## Records to use:
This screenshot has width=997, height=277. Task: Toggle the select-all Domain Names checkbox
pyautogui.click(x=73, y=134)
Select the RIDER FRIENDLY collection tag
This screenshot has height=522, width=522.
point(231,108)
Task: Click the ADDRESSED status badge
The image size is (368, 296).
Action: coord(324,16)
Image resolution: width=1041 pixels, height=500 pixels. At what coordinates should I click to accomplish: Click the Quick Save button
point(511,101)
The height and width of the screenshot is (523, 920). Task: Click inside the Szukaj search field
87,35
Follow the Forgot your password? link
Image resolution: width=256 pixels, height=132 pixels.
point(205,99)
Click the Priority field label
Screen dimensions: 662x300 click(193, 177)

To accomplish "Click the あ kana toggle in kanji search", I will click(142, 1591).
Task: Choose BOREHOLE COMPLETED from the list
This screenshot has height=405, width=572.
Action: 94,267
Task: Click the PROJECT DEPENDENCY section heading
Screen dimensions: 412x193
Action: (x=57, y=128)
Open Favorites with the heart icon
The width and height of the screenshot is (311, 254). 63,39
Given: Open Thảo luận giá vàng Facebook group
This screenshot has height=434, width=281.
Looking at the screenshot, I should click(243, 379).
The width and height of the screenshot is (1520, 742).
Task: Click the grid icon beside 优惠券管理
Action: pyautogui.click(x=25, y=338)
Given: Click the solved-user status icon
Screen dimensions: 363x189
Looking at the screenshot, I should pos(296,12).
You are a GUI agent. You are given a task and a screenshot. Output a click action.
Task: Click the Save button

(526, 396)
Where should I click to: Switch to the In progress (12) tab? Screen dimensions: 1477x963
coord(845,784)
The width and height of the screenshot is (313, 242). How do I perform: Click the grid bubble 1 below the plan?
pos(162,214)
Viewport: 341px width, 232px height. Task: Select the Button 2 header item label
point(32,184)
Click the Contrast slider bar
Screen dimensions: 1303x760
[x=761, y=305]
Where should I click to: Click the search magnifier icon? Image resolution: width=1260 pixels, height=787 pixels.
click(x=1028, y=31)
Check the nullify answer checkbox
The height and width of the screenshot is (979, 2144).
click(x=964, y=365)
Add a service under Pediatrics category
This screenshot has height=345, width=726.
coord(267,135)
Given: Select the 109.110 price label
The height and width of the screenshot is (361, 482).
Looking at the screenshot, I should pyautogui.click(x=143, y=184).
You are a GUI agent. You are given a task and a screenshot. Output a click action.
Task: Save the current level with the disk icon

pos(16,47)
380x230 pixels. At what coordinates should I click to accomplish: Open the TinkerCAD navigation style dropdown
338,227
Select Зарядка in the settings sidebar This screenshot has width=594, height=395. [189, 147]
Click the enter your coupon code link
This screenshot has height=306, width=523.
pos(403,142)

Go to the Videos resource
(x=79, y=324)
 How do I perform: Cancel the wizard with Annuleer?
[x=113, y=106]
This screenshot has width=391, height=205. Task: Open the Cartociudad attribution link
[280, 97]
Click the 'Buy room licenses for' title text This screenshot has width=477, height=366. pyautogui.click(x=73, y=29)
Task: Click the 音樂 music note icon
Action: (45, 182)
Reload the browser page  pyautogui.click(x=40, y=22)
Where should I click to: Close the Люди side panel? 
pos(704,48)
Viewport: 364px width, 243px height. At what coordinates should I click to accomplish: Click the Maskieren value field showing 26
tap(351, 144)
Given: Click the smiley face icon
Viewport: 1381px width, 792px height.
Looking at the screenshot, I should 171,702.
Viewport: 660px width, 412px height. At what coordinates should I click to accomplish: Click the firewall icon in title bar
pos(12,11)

## Exercise:
Reproduce the data above exactly, leaving nothing out.

## Result for this exercise:
This screenshot has width=997, height=277. Task: Toggle the select-all Domain Names checkbox
pyautogui.click(x=73, y=134)
Select the RIDER FRIENDLY collection tag
This screenshot has height=522, width=522.
point(231,108)
Task: Click the ADDRESSED status badge
The image size is (368, 296).
Action: coord(324,16)
Image resolution: width=1041 pixels, height=500 pixels. At what coordinates should I click to accomplish: Click the Quick Save button
point(511,101)
The height and width of the screenshot is (523, 920). Task: Click inside the Szukaj search field
87,35
Follow the Forgot your password? link
Image resolution: width=256 pixels, height=132 pixels.
point(205,99)
Click the Priority field label
Screen dimensions: 662x300 click(193, 177)

To accomplish "Click the あ kana toggle in kanji search", I will click(142, 1591).
Task: Choose BOREHOLE COMPLETED from the list
This screenshot has height=405, width=572.
Action: 94,267
Task: Click the PROJECT DEPENDENCY section heading
Screen dimensions: 412x193
Action: (x=57, y=128)
Open Favorites with the heart icon
The width and height of the screenshot is (311, 254). 63,39
Given: Open Thảo luận giá vàng Facebook group
This screenshot has height=434, width=281.
Looking at the screenshot, I should click(243, 379).
The width and height of the screenshot is (1520, 742).
Task: Click the grid icon beside 优惠券管理
Action: pyautogui.click(x=25, y=338)
Given: Click the solved-user status icon
Screen dimensions: 363x189
Looking at the screenshot, I should pos(296,12).
You are a GUI agent. You are given a task and a screenshot. Output a click action.
Task: Click the Save button

(526, 396)
Where should I click to: Switch to the In progress (12) tab? Screen dimensions: 1477x963
coord(845,784)
The width and height of the screenshot is (313, 242). How do I perform: Click the grid bubble 1 below the plan?
pos(162,214)
Viewport: 341px width, 232px height. Task: Select the Button 2 header item label
point(32,184)
Click the Contrast slider bar
Screen dimensions: 1303x760
[x=761, y=305]
Where should I click to: Click the search magnifier icon? Image resolution: width=1260 pixels, height=787 pixels.
click(x=1028, y=31)
Check the nullify answer checkbox
The height and width of the screenshot is (979, 2144).
click(x=964, y=365)
Add a service under Pediatrics category
This screenshot has height=345, width=726.
coord(267,135)
Given: Select the 109.110 price label
The height and width of the screenshot is (361, 482).
Looking at the screenshot, I should pyautogui.click(x=143, y=184).
You are a GUI agent. You are given a task and a screenshot. Output a click action.
Task: Save the current level with the disk icon

pos(16,47)
380x230 pixels. At what coordinates should I click to accomplish: Open the TinkerCAD navigation style dropdown
338,227
Select Зарядка in the settings sidebar This screenshot has width=594, height=395. [189, 147]
Click the enter your coupon code link
This screenshot has height=306, width=523.
pos(403,142)

Go to the Videos resource
(x=79, y=324)
 How do I perform: Cancel the wizard with Annuleer?
[x=113, y=106]
This screenshot has width=391, height=205. Task: Open the Cartociudad attribution link
[280, 97]
Click the 'Buy room licenses for' title text This screenshot has width=477, height=366. pyautogui.click(x=73, y=29)
Task: Click the 音樂 music note icon
Action: (45, 182)
Reload the browser page  pyautogui.click(x=40, y=22)
Where should I click to: Close the Люди side panel? 
pos(704,48)
Viewport: 364px width, 243px height. At what coordinates should I click to accomplish: Click the Maskieren value field showing 26
tap(351, 144)
Given: Click the smiley face icon
Viewport: 1381px width, 792px height.
Looking at the screenshot, I should 171,702.
Viewport: 660px width, 412px height. At what coordinates should I click to accomplish: Click the firewall icon in title bar
pos(12,11)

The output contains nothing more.